======== DATA EXCERPTS ========
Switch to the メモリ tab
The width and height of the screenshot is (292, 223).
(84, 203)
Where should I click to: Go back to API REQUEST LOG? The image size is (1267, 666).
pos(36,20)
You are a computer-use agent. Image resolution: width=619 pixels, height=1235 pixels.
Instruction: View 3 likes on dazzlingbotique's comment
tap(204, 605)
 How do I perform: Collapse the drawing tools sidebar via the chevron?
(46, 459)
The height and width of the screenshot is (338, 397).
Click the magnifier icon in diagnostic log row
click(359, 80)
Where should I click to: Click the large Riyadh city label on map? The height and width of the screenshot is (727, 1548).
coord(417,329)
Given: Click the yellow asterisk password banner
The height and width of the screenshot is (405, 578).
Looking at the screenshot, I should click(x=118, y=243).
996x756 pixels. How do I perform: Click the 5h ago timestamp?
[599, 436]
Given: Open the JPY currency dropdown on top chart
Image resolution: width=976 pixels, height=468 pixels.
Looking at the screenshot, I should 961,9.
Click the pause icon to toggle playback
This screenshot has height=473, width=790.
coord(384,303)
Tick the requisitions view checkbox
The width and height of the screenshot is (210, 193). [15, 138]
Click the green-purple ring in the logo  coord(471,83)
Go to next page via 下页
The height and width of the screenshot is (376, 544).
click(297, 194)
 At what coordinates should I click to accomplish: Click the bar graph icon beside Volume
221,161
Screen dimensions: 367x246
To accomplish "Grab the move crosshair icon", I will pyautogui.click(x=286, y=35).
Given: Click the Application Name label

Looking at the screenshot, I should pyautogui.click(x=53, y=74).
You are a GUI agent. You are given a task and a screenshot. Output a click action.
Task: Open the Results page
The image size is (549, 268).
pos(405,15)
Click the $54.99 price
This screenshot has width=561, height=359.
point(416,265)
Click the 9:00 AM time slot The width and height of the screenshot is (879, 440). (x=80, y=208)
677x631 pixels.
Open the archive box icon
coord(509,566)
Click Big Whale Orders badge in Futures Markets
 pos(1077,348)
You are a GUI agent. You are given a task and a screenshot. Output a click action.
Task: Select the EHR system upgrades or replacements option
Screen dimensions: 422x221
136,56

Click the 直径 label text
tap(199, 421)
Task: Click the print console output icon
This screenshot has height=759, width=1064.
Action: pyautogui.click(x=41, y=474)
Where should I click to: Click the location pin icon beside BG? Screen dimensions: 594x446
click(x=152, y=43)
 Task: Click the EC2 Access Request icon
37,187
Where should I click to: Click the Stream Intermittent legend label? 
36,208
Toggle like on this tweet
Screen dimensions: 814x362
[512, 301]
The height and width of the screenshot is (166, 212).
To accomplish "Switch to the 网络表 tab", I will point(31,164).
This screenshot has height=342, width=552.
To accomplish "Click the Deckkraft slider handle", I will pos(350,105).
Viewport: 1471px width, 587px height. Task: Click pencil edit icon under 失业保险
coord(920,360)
========
*TASK*
Repeat each line of the data exactly as it appears above.

*OUTPUT OF THE EXERCISE*
Switch to the メモリ tab
The width and height of the screenshot is (292, 223).
(84, 203)
Where should I click to: Go back to API REQUEST LOG? The image size is (1267, 666).
pos(36,20)
You are a computer-use agent. Image resolution: width=619 pixels, height=1235 pixels.
Instruction: View 3 likes on dazzlingbotique's comment
tap(204, 605)
 How do I perform: Collapse the drawing tools sidebar via the chevron?
(46, 459)
The height and width of the screenshot is (338, 397).
Click the magnifier icon in diagnostic log row
click(359, 80)
Where should I click to: Click the large Riyadh city label on map? The height and width of the screenshot is (727, 1548).
coord(417,329)
Given: Click the yellow asterisk password banner
The height and width of the screenshot is (405, 578).
Looking at the screenshot, I should click(x=118, y=243).
996x756 pixels. How do I perform: Click the 5h ago timestamp?
[599, 436]
Given: Open the JPY currency dropdown on top chart
Image resolution: width=976 pixels, height=468 pixels.
Looking at the screenshot, I should 961,9.
Click the pause icon to toggle playback
This screenshot has height=473, width=790.
coord(384,303)
Tick the requisitions view checkbox
The width and height of the screenshot is (210, 193). [15, 138]
Click the green-purple ring in the logo  coord(471,83)
Go to next page via 下页
The height and width of the screenshot is (376, 544).
click(297, 194)
 At what coordinates should I click to accomplish: Click the bar graph icon beside Volume
221,161
Screen dimensions: 367x246
To accomplish "Grab the move crosshair icon", I will pyautogui.click(x=286, y=35).
Given: Click the Application Name label

Looking at the screenshot, I should pyautogui.click(x=53, y=74).
You are a GUI agent. You are given a task and a screenshot. Output a click action.
Task: Open the Results page
The image size is (549, 268).
pos(405,15)
Click the $54.99 price
This screenshot has width=561, height=359.
point(416,265)
Click the 9:00 AM time slot The width and height of the screenshot is (879, 440). (x=80, y=208)
677x631 pixels.
Open the archive box icon
coord(509,566)
Click Big Whale Orders badge in Futures Markets
 pos(1077,348)
You are a GUI agent. You are given a task and a screenshot. Output a click action.
Task: Select the EHR system upgrades or replacements option
Screen dimensions: 422x221
136,56

Click the 直径 label text
tap(199, 421)
Task: Click the print console output icon
This screenshot has height=759, width=1064.
Action: pyautogui.click(x=41, y=474)
Where should I click to: Click the location pin icon beside BG? Screen dimensions: 594x446
click(x=152, y=43)
 Task: Click the EC2 Access Request icon
37,187
Where should I click to: Click the Stream Intermittent legend label? 
36,208
Toggle like on this tweet
Screen dimensions: 814x362
[512, 301]
The height and width of the screenshot is (166, 212).
To accomplish "Switch to the 网络表 tab", I will point(31,164).
This screenshot has height=342, width=552.
To accomplish "Click the Deckkraft slider handle", I will pos(350,105).
Viewport: 1471px width, 587px height. Task: Click pencil edit icon under 失业保险
coord(920,360)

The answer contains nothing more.